In a new study on upward mobility across America, researchers examined earnings records of millions of families who moved with children. The mass of data they gathered showed poor kids who grew up in some cities and towns had a much better chance of escaping poverty as adults than similar poor kids who grew up elsewhere. The researchers, Harvard economist Raj Chetty and Nathaniel Hendren, found that among those who had moved, every year of childhood spent in a better neighborhood contributed to measurably improved economic outcomes as adults. For kids whose families relocated to worse neighborhoods, adult economic outcomes changed by the same degree but for the worse. The research is described in a New York Times story by David Leonhardt, Amada Cox, and Claire Cain Miller.
“The data show we can do something about upward mobility,” Chetty told The Times. “Every extra year of childhood spent in a better neighborhood seems to matter.” Because each year had an impact, the research showed a teenagers’s year in a better neighborhood mattered as much as a younger child’s year. Chetty and Hendren reexamined Moving to Opportunity, and with longer-term and more recent data, found that those children too benefited financially as adults.
Places most conducive to upward mobility shared several traits: good elementary schools, stable families, high levels of civic involvement, less income inequality, and more residential integration of affluent, middle income and low income families. Future prospects for low income children varied significantly depending on location. . For instance, data showed the probability of a child reaching the top quintile of the national income distribution starting from a family in the bottom quintile is 4.4 percent in Charlotte but 12.9 percent in San Jose.

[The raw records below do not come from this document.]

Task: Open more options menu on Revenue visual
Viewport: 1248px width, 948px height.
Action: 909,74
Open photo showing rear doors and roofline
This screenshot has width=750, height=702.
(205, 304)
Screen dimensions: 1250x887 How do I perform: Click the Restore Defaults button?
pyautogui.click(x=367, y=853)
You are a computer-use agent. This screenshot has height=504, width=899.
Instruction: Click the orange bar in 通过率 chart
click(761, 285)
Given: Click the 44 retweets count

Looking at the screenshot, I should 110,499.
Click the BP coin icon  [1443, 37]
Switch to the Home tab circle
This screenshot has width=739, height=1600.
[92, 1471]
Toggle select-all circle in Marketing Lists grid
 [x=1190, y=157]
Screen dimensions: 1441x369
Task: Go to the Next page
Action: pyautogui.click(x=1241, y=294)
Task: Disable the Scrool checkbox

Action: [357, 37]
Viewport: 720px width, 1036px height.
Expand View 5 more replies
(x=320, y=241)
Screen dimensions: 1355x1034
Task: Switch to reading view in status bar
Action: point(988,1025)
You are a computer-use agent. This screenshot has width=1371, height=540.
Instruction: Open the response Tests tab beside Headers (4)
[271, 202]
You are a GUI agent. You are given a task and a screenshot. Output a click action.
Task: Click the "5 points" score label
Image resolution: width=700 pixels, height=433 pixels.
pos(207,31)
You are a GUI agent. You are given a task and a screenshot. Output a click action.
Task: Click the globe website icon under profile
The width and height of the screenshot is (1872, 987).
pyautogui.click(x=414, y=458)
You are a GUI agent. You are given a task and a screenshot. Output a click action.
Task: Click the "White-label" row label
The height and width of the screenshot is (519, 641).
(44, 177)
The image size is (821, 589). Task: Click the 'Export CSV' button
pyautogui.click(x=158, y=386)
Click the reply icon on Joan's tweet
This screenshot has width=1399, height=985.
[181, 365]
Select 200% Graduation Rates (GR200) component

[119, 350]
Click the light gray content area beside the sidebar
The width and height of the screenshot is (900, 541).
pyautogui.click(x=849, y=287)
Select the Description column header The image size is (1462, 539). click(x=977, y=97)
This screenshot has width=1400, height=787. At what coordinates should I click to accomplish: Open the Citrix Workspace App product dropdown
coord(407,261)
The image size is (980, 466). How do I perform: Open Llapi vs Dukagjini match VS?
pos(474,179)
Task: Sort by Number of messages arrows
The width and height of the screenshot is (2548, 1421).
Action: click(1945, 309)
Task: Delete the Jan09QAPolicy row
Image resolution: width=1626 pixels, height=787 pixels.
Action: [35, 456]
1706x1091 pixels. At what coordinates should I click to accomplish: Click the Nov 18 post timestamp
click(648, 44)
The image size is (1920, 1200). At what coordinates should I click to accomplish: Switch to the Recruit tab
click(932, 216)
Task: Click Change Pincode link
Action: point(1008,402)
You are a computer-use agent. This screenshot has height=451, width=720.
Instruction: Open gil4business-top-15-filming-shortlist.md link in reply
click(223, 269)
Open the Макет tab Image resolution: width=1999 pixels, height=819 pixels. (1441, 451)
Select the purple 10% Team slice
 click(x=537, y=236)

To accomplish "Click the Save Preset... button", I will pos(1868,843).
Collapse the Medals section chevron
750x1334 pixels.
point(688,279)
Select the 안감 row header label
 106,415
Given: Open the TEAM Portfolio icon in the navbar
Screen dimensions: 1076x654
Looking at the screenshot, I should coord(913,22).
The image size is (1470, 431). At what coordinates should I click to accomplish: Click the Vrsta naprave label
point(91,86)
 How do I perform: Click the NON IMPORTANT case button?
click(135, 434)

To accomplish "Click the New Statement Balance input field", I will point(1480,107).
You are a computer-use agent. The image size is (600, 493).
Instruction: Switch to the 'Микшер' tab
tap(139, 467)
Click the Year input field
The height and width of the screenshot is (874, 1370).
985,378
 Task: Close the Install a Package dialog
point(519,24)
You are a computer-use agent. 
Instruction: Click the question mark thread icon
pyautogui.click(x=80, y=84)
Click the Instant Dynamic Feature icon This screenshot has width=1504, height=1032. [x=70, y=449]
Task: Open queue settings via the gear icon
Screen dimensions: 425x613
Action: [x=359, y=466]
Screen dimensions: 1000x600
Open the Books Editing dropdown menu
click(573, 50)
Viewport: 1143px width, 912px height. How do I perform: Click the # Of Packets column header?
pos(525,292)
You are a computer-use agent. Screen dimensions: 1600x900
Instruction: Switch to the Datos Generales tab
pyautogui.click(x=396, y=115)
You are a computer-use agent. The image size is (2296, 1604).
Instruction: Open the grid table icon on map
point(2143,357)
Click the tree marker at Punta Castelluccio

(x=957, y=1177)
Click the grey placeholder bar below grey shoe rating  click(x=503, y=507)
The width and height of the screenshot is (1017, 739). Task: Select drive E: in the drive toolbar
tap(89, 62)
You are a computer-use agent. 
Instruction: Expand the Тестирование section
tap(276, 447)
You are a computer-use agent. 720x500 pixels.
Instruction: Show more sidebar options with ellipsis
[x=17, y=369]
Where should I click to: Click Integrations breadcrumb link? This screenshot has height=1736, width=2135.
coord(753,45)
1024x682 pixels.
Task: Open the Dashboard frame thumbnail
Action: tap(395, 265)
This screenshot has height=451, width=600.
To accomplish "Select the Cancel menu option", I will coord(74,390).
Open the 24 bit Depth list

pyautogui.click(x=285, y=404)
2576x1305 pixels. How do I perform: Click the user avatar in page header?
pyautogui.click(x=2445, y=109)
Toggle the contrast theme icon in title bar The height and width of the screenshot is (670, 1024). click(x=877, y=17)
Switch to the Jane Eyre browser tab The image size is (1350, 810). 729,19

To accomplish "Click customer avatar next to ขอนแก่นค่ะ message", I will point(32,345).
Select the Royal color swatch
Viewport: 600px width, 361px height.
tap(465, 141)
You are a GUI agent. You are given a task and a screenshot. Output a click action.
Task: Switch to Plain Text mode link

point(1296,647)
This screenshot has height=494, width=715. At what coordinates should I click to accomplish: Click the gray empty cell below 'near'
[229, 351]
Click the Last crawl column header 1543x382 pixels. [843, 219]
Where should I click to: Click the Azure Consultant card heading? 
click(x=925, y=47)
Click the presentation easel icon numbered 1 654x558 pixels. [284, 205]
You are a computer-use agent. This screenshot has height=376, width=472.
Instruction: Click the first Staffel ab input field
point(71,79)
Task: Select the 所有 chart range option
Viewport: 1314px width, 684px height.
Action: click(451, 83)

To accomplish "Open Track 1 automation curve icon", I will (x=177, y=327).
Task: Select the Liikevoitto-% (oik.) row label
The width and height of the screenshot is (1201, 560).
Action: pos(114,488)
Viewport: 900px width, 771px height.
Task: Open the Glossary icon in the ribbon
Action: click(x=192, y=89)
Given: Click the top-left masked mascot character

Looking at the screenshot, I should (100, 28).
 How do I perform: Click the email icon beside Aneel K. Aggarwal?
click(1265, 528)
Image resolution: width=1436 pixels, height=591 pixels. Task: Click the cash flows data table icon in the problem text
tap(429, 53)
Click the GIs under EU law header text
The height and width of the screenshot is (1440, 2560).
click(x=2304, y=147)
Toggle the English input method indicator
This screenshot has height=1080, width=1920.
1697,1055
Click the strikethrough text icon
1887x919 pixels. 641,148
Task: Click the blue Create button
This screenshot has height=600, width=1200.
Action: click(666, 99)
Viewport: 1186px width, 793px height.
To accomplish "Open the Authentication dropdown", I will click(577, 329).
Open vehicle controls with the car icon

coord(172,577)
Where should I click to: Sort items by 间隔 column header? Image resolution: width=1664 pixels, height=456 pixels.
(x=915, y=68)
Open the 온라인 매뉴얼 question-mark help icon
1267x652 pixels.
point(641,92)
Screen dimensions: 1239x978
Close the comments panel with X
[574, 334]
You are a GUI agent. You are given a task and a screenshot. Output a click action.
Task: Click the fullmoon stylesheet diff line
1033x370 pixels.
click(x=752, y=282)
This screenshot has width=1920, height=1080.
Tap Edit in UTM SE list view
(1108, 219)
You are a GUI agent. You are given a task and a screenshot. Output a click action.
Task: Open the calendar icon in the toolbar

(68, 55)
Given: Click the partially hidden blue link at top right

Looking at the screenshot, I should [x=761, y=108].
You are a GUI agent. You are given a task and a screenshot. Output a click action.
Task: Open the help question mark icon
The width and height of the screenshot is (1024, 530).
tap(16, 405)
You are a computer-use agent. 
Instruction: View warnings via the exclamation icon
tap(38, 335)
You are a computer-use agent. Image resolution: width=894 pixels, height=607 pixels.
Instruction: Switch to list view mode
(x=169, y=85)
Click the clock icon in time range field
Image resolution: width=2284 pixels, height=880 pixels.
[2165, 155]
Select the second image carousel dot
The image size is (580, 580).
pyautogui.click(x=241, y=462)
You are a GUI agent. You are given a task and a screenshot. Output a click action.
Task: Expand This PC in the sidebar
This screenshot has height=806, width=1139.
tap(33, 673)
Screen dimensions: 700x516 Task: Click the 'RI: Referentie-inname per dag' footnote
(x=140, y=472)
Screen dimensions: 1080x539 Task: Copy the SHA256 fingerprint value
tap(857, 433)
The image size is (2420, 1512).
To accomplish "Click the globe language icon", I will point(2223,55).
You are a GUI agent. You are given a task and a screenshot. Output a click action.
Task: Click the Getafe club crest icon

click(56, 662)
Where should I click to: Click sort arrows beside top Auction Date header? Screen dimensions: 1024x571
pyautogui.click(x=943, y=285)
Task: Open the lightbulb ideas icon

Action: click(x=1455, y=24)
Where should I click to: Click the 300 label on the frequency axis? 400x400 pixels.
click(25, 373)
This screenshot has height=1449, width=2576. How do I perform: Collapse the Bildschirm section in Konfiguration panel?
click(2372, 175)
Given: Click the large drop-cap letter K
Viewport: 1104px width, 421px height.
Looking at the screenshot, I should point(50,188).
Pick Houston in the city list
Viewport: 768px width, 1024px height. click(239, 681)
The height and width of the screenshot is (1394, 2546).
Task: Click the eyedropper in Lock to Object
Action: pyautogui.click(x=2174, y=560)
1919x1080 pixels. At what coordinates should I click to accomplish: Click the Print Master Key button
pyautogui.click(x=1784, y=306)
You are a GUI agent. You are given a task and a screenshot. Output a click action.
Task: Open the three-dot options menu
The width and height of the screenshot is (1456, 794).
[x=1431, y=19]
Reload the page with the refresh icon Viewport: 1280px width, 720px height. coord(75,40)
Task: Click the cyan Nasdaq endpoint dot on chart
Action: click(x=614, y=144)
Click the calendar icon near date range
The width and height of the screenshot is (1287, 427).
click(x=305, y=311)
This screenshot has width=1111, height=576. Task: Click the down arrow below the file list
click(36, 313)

Areas that fostered measurable upward mobility for poor kids included large cities—San Francisco, San Diego, Salt Lake City, and Providence, R.I., and suburban counties such as Fairfax, VA, Bergen, NJ, Bucks, PA, and Macomb, MI.
Researchers found low income children from Baltimore faced the worst odds of escaping poverty. Boys who grew up poor in Baltimore earned 25 percent less as adults than similar low-income boys who were born there and moved away as children. Other places where poor kids faced daunting odds included areas of some of the nation’s biggest cities, including Atlanta, Chicago, Los Angeles, Milwaukee, The Bronx and parts of Manhattan. The Times published charts showing how childhood location influenced adult income. See The Times interactive map on the best and worst places for upward mobility. The researchers’ Equality of Opportunity Project has a wealth of information, including a listing of the future income impact for poor kids in the country’s 100 largest counties.